> _Aim_:
In every one of the entries below, replace "image size" with "canvas size" and change nothing else. Leave the pictures out of your output.
···
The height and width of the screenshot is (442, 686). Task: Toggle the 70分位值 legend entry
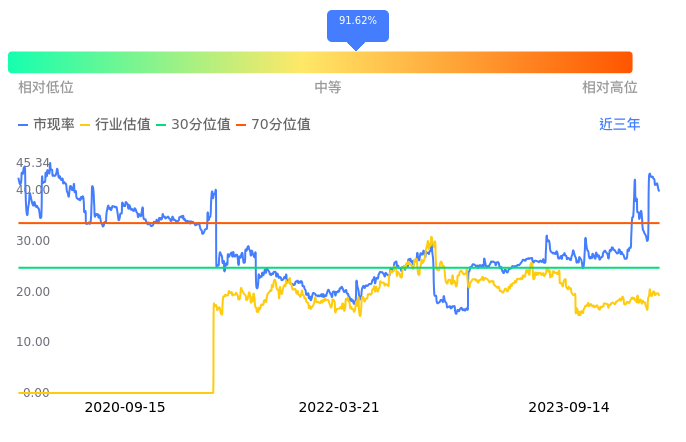point(272,125)
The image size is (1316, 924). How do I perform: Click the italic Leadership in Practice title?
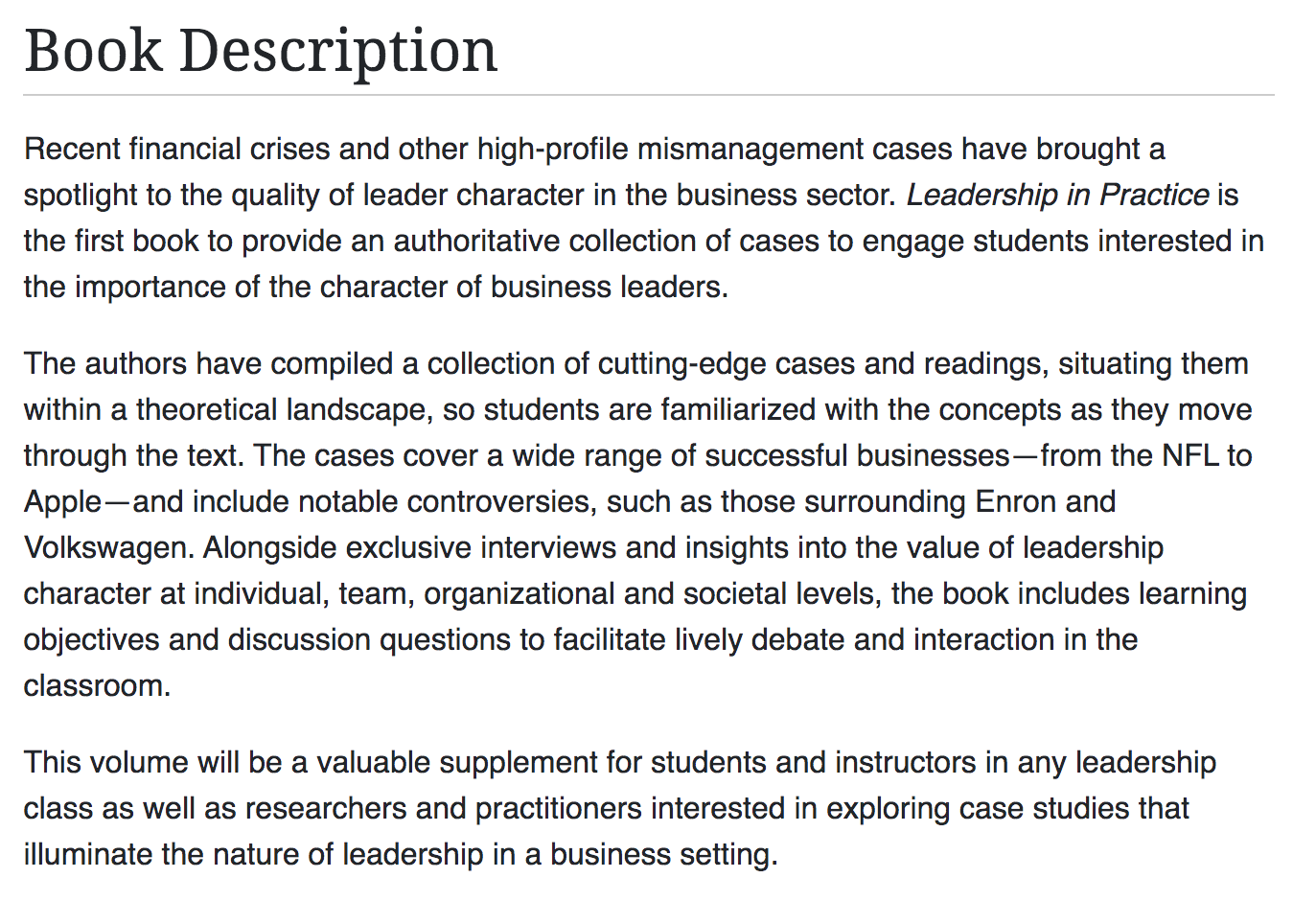click(x=1058, y=195)
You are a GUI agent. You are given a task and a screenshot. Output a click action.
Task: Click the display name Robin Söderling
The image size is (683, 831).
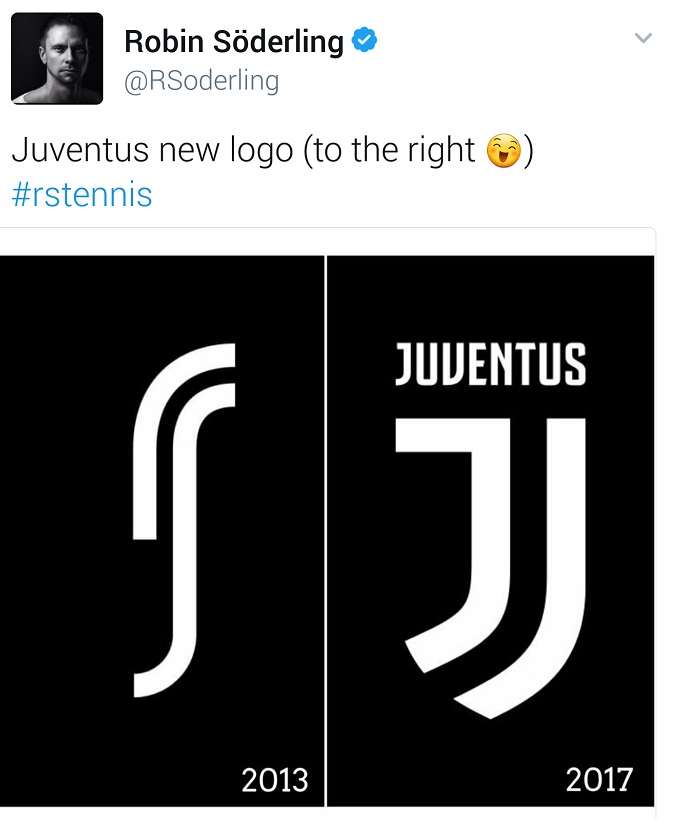tap(234, 42)
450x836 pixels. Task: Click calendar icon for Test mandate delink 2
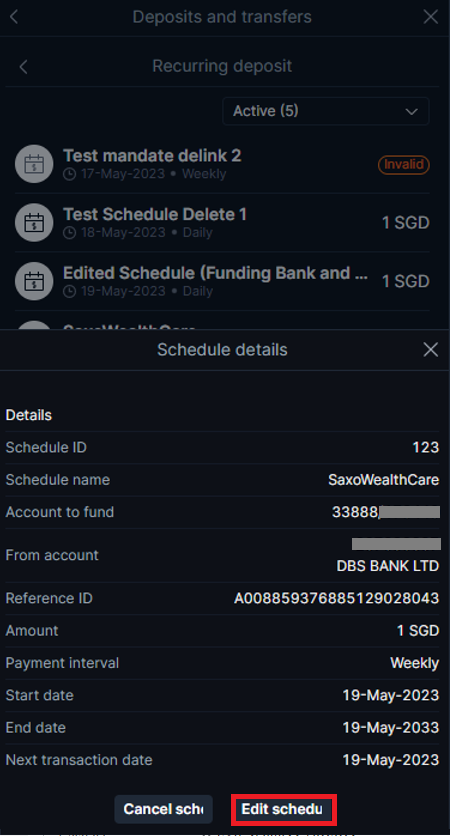click(x=34, y=164)
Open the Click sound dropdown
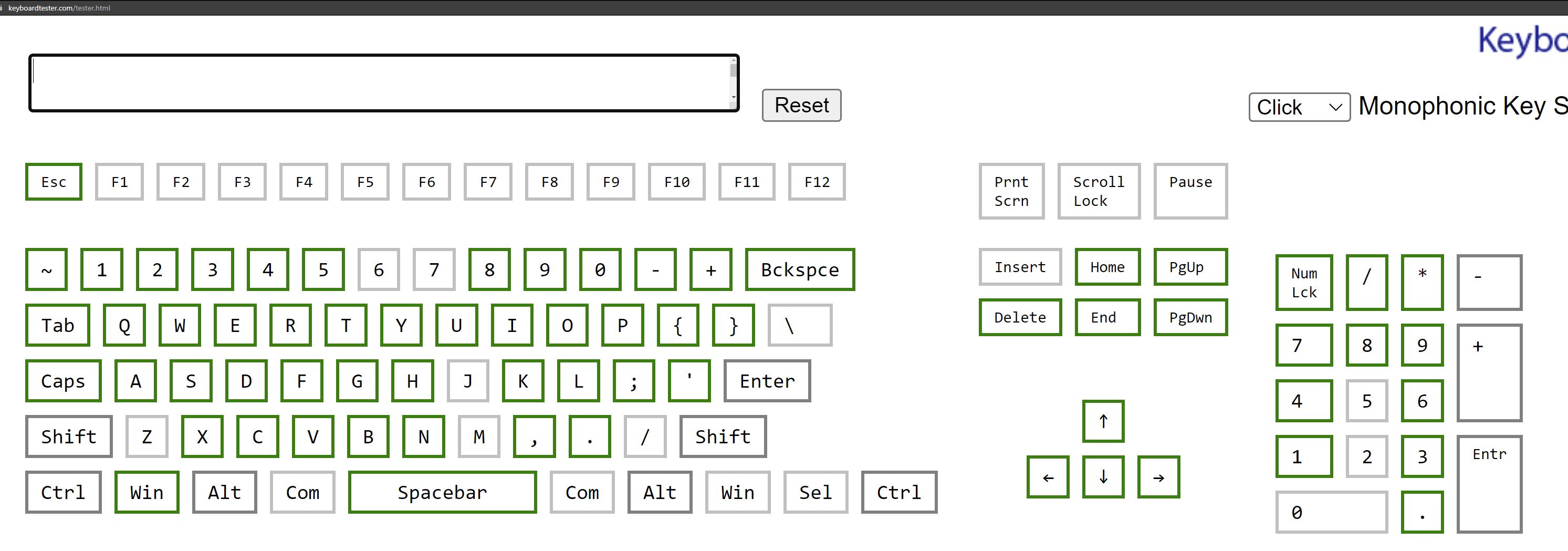The width and height of the screenshot is (1568, 551). click(1299, 107)
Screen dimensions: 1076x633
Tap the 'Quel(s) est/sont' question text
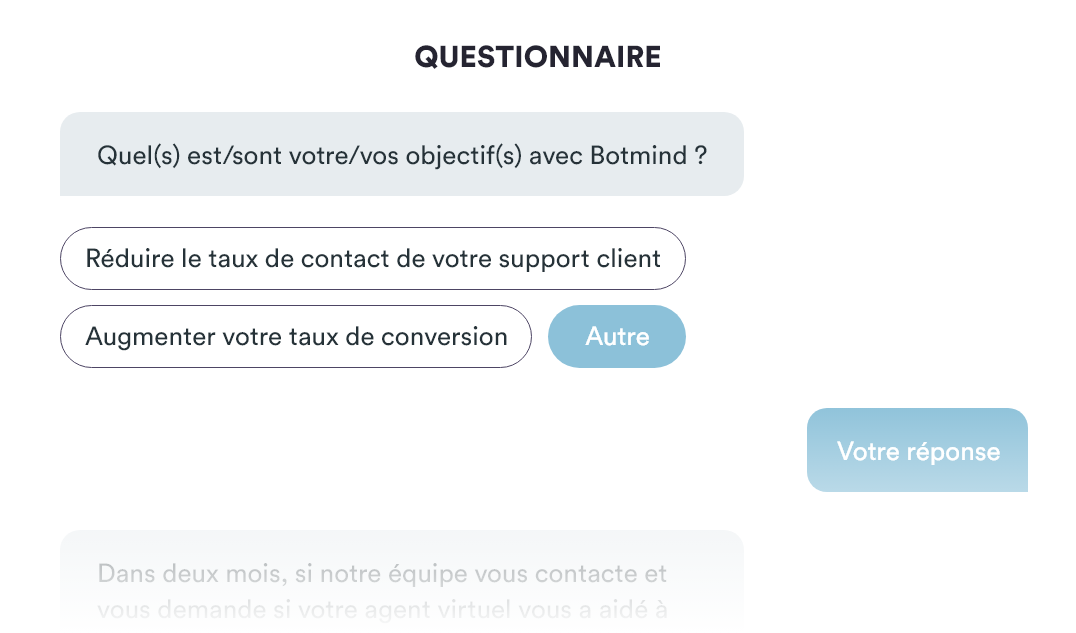pyautogui.click(x=402, y=156)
···
> _Written response_:
The height and width of the screenshot is (442, 686). Task: Toggle the 70分位值 legend entry
point(272,125)
The canvas size is (1316, 924). How do I perform: Click the italic Leadership in Practice title?
click(x=1058, y=195)
You are a GUI agent. You are given a task and a screenshot. Output a click action.
Task: Click the display name Robin Söderling
The canvas size is (683, 831).
tap(234, 42)
450x836 pixels. Task: Click calendar icon for Test mandate delink 2
click(x=34, y=164)
Open the Click sound dropdown
The width and height of the screenshot is (1568, 551). click(1299, 107)
Screen dimensions: 1076x633
Tap the 'Quel(s) est/sont' question text
pyautogui.click(x=402, y=156)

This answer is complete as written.